Days turned into weeks, and Mei's Magnificent Daily Plan became her most treasured creation. She updated it every Sunday night, decorating each new version with borders of stars, vines, or tiny animals. Some days, the plan didn't work perfectly—she stayed up too late reading once, and another time she accidentally scheduled chores and a playdate at the same time. But instead of giving up, Mei simply erased, adjusted, and tried again. "A plan isn't a cage," she told her mom one evening. "It's more like a map. It shows you where to go, but you still get to choose the path."

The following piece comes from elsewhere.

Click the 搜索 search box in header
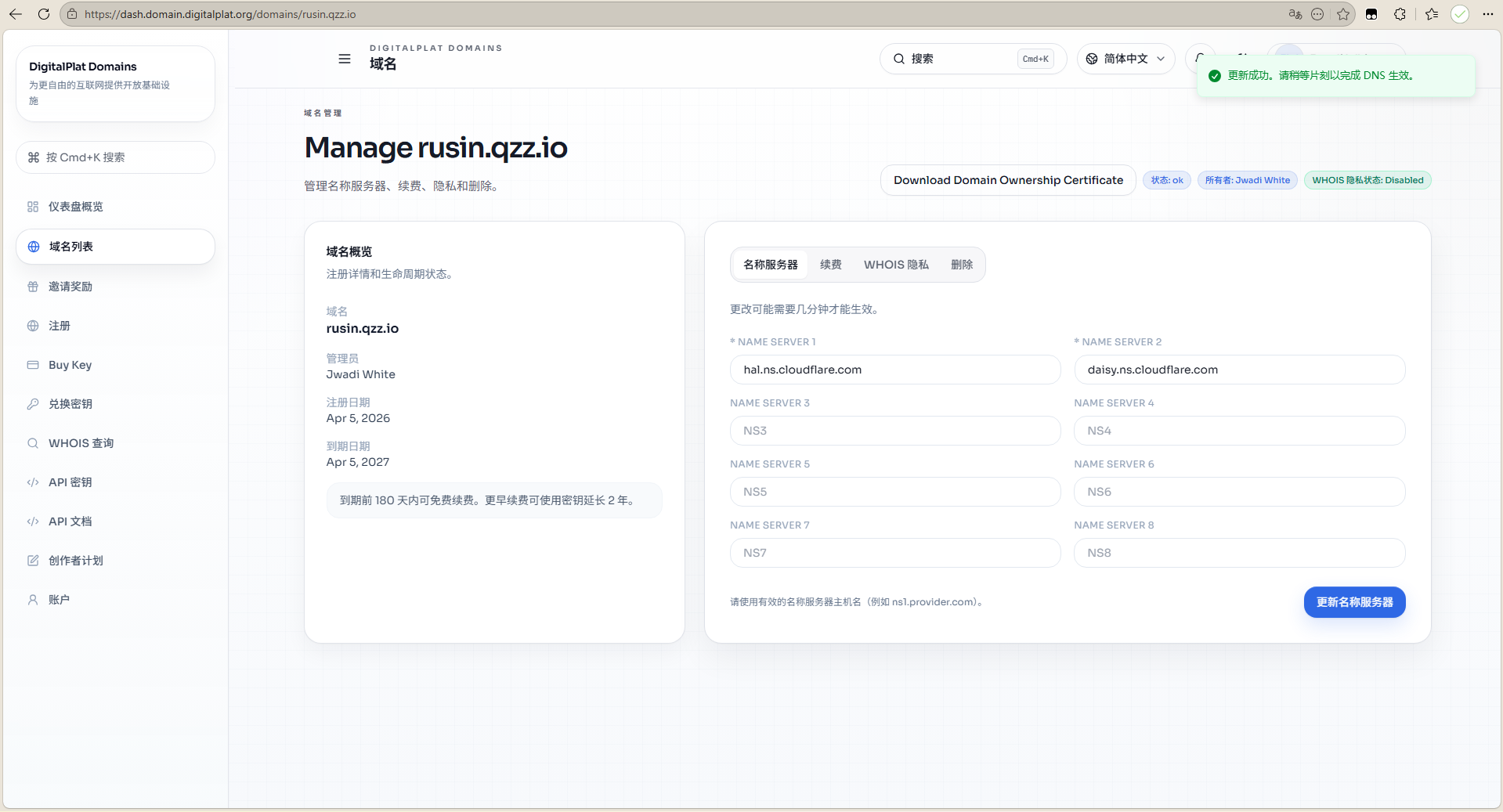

On the last day of the school year, Mei flipped through her sketchbook from beginning to end. The first pages were filled with lonely dragons and imaginary cities—beautiful, but drawn from a girl who never left her room. The later pages told a different story. There were sketches of her classroom, her friends mid-laugh, wildflowers in the rain, and even a portrait of her mom washing dishes with soap bubbles floating around her head. Mei smiled and picked up her pencil. She turned to a fresh page and wrote: This summer's plan—draw the whole world. Then she closed her sketchbook, tucked it under her arm, and ran outside to find her next adventure.